_EXERCISE_. A verbatim copy of all the data is required, minus any images.

#####

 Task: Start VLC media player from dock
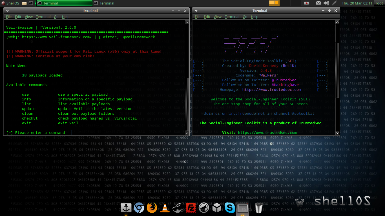pyautogui.click(x=165, y=208)
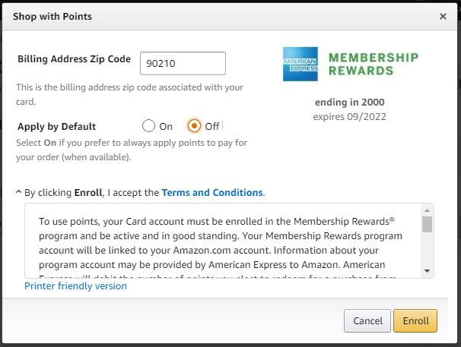Screen dimensions: 461x347
Task: Collapse the Terms and Conditions caret
Action: (x=18, y=193)
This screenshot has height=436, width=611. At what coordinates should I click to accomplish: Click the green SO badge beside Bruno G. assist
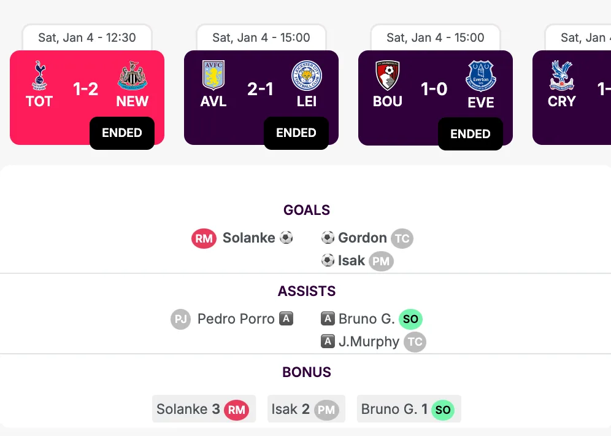click(410, 319)
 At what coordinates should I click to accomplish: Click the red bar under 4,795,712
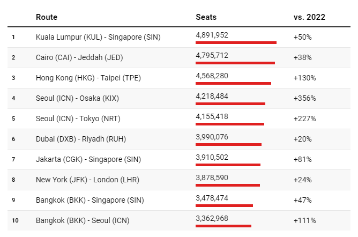pyautogui.click(x=235, y=63)
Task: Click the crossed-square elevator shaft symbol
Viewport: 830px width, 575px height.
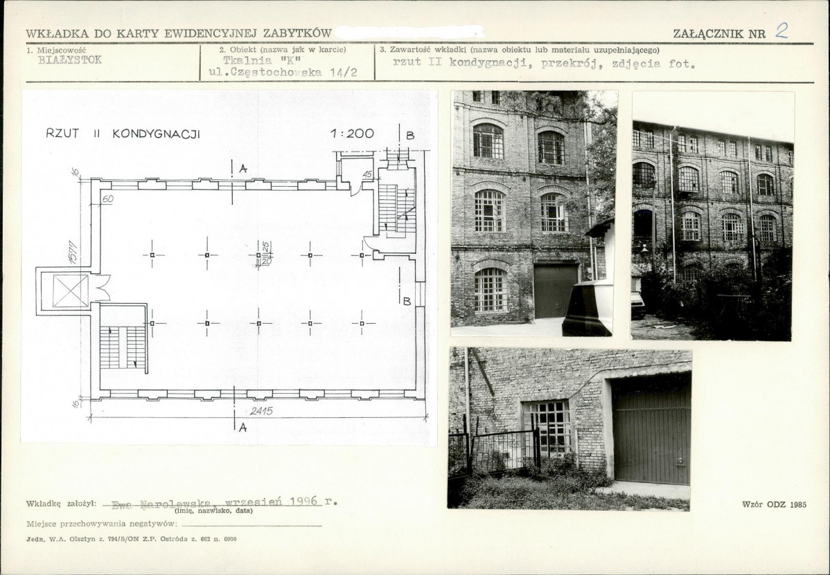Action: [x=71, y=291]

#####

_RESPONSE_.
 Task: Start VLC media player from dock
pyautogui.click(x=165, y=208)
Screen dimensions: 461x347
Task: Collapse the Terms and Conditions caret
Action: (x=18, y=193)
This screenshot has height=436, width=611. At what coordinates should I click to accomplish: Click the green SO badge beside Bruno G. assist
click(410, 319)
 At what coordinates should I click to accomplish: Click the red bar under 4,795,712
pyautogui.click(x=235, y=63)
Task: Click the crossed-square elevator shaft symbol
Viewport: 830px width, 575px height.
Action: [x=71, y=291]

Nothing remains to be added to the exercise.